Eskrich counters that Democracy Found is trying to disperse power, not obtain it. And even if proponents wanted power, it seems unlikely they’d be able to agree on how to use it.

The group’s founders and co-chairs are Austin Ramirez, the self-described “pretty conservative” CEO of
HUSCO International ([link removed]) of Waukesha who served as a White House Fellow on the Council of Economic Advisors, and Katherine Gehl, the former CEO of Gehl Foods ([link removed]) of Germantown who was a member of the National Finance Committee for the 2008 Obama campaign and now supports the group No Labels ([link removed]) .

Ramirez says there are times or places where one party or the other might benefit in the short term from the reforms, but Republican strongholds eventually flip, as do Democratic ones. The reforms are essential to a better-functioning democracy in the long term.

Equating what has happened in California to Wisconsin, supporters also suggest, is like comparing apples to avocados.

“California is a deep blue state, first of all,” says Ramirez. “They implemented top-two primaries, not top-four, and they do not have ranked-choice voting.”

He takes issue with arguments in the Heritage Foundation report that say ranked-choice voting destroys clarity of political debate and forces voters to cast ballots for candidates whom they don’t really support. No one would be forced to vote for more than one candidate, he says. Voters could still vote the way they do right now.

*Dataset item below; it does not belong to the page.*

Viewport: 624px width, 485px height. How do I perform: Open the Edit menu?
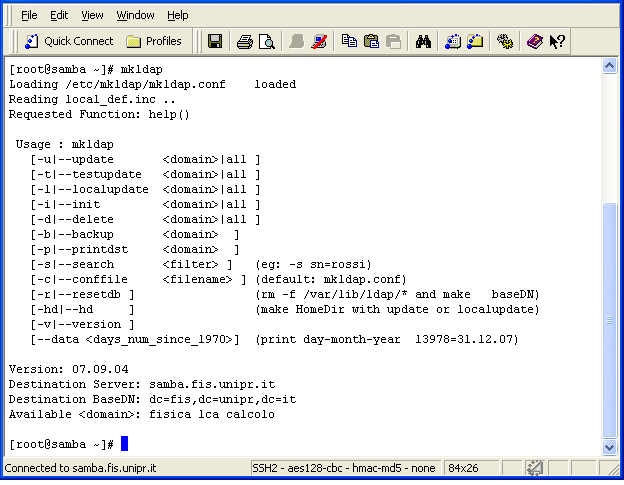pyautogui.click(x=59, y=15)
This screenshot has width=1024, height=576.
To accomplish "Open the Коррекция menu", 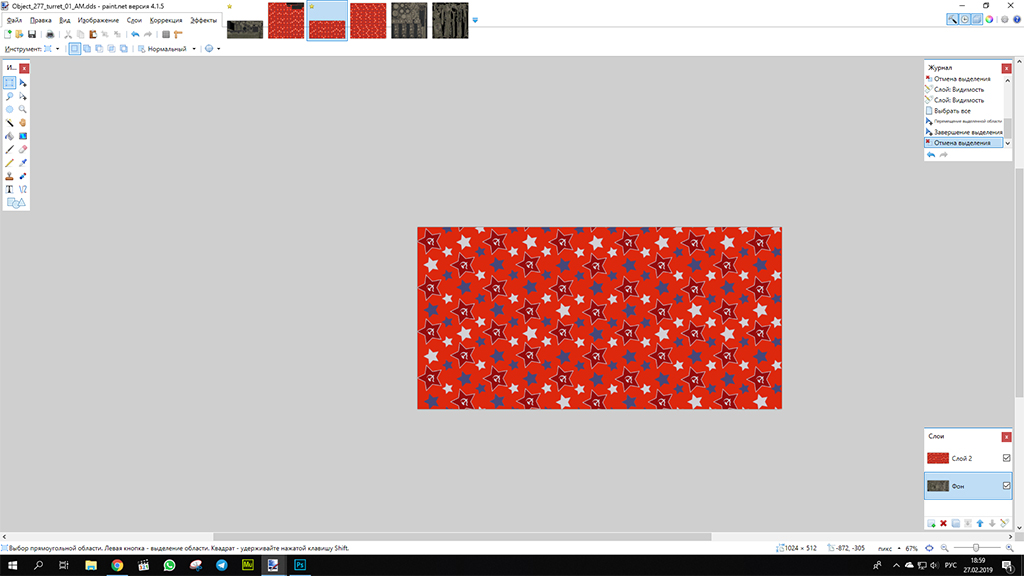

There is evidence that voters would elect more moderate candidates if given the choice, according to Hall, the Stanford professor. He argues that the best individuals in America don’t run for elected office and that “most legislative polarization is already baked into the set of people who run for office.” Ideological polarization “appears to be contrary to voters’ wishes,” he writes, “and it appears to impede the legislative process.”

Better people, goes the argument, would result in better laws.

People or process?

The more pessimist view is that it really doesn’t matter whom the voters send to Washington because a few leaders and the parties control everything anyway.

Gallagher himself wrote a widely read
article ([link removed]) in The Atlantic ([link removed]) last November stating that he thinks most representatives are “smart, patriotic and hardworking” and that “the problem is not the people” but “a defective process and a power structure” that “funnels all power to leadership and stifles debate and initiative within the ranks.”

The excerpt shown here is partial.